Fully explain your ideas

To get an excellent score in the IELTS Task 2 writing section, one of the easiest and most effective tips is structuring your writing in the most solid format. A great argument essay structure may be divided to four paragraphs, in which comprises of four sentences (excluding the conclusion paragraph, which comprises of three sentences).

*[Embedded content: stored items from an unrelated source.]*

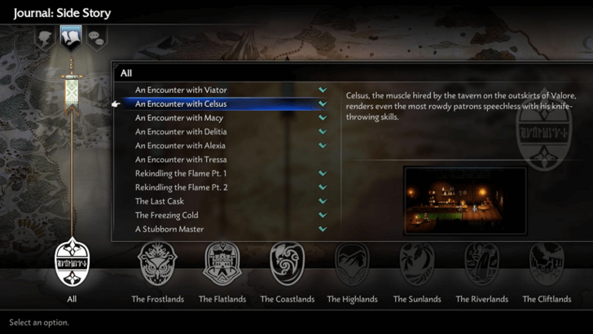Select the All regions emblem

coord(72,262)
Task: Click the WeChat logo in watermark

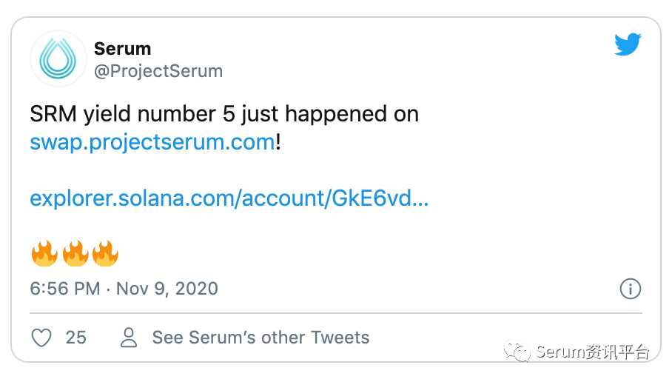Action: 517,351
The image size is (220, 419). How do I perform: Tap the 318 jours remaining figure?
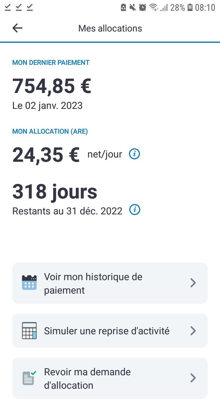pos(55,192)
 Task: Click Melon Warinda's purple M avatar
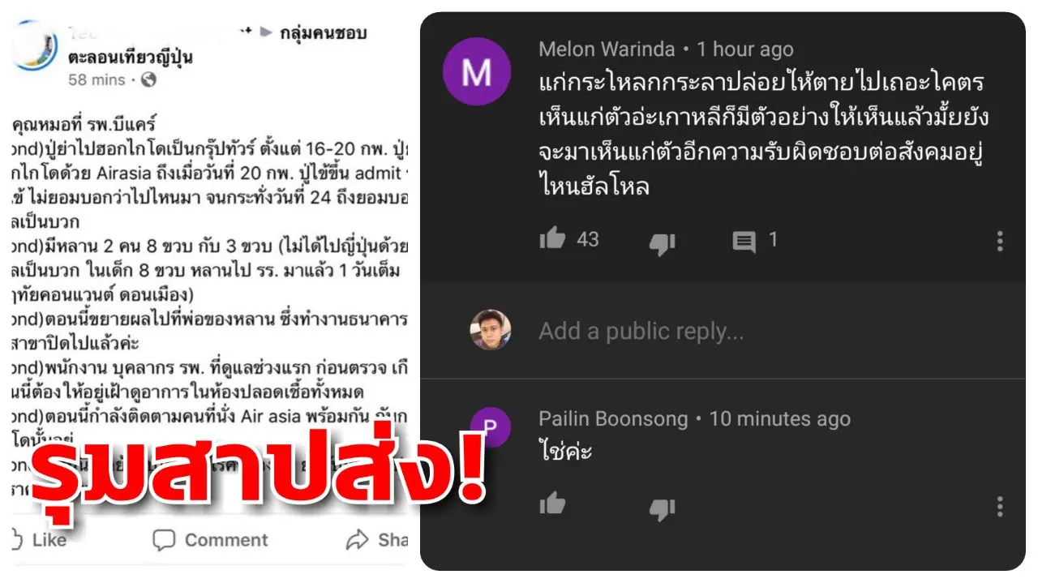point(477,72)
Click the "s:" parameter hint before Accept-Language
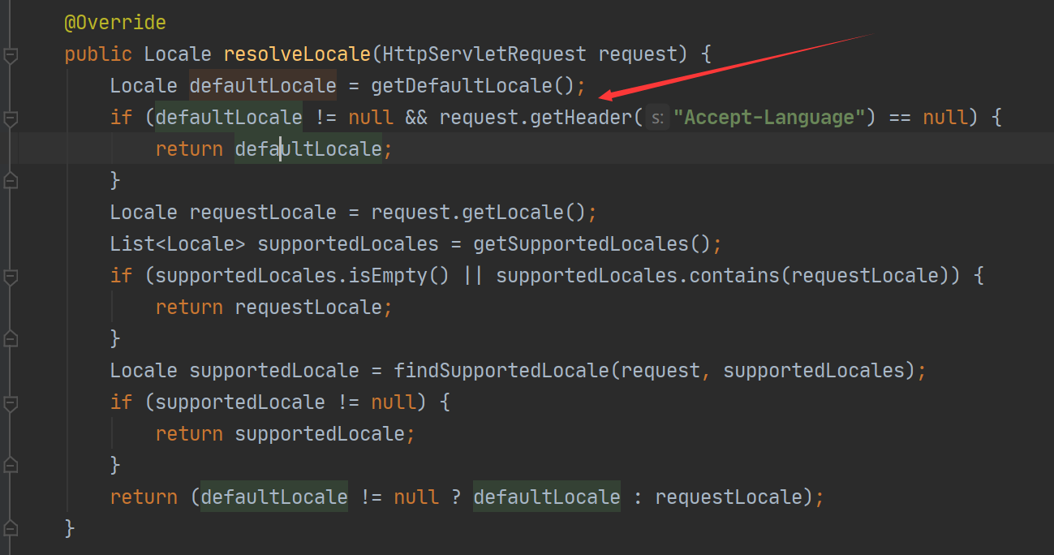 pyautogui.click(x=657, y=118)
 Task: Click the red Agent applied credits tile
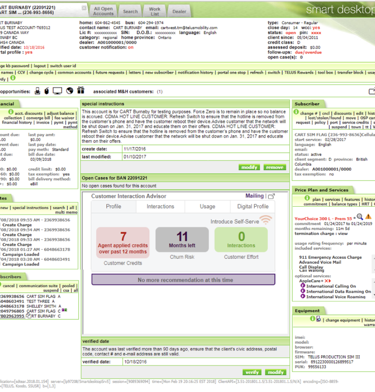(123, 243)
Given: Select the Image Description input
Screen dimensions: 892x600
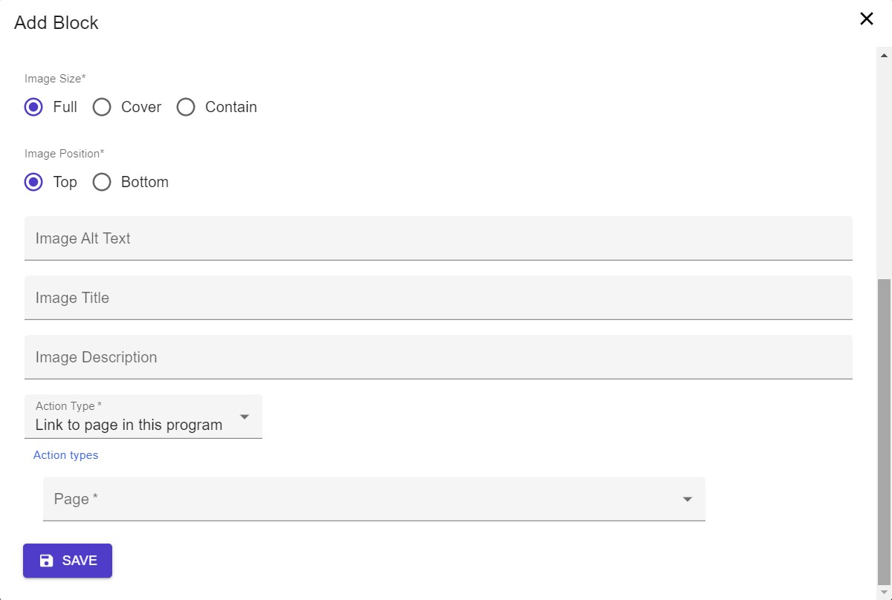Looking at the screenshot, I should coord(439,357).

For we to consider an essay structure a great one, it should be looking like this:

  • Paragraph 1 - Introduction
    • Sentence 1 - Background statement
    • Sentence 2 - Detailed background statement
    • Sentence 3 - Thesis
    • Sentence 4 - Outline sentence
  • Paragraph 2 - First supporting paragraph
    • Sentence 1 - Topic sentence
    • Sentence 2 - Example
    • Sentence 3 - Discussion
    • Sentence 4 - Conclusion
  • Paragraph 3 - Second supporting paragraph
    • Sentence 1 - Topic sentence
    • Sentence 2 - Example
    • Sentence 3 - Discussion
    • Sentence 4 - Conclusion
  • Paragraph 4 - Conclusion
    • Sentence 1 - Summary
    • Sentence 2 - Restatement of thesis
    • Sentence 3 - Prediction or recommendation

Our recommended essay structure above comprises of fifteen (15) sentences, which will make your essay approximately 250 to 275 words.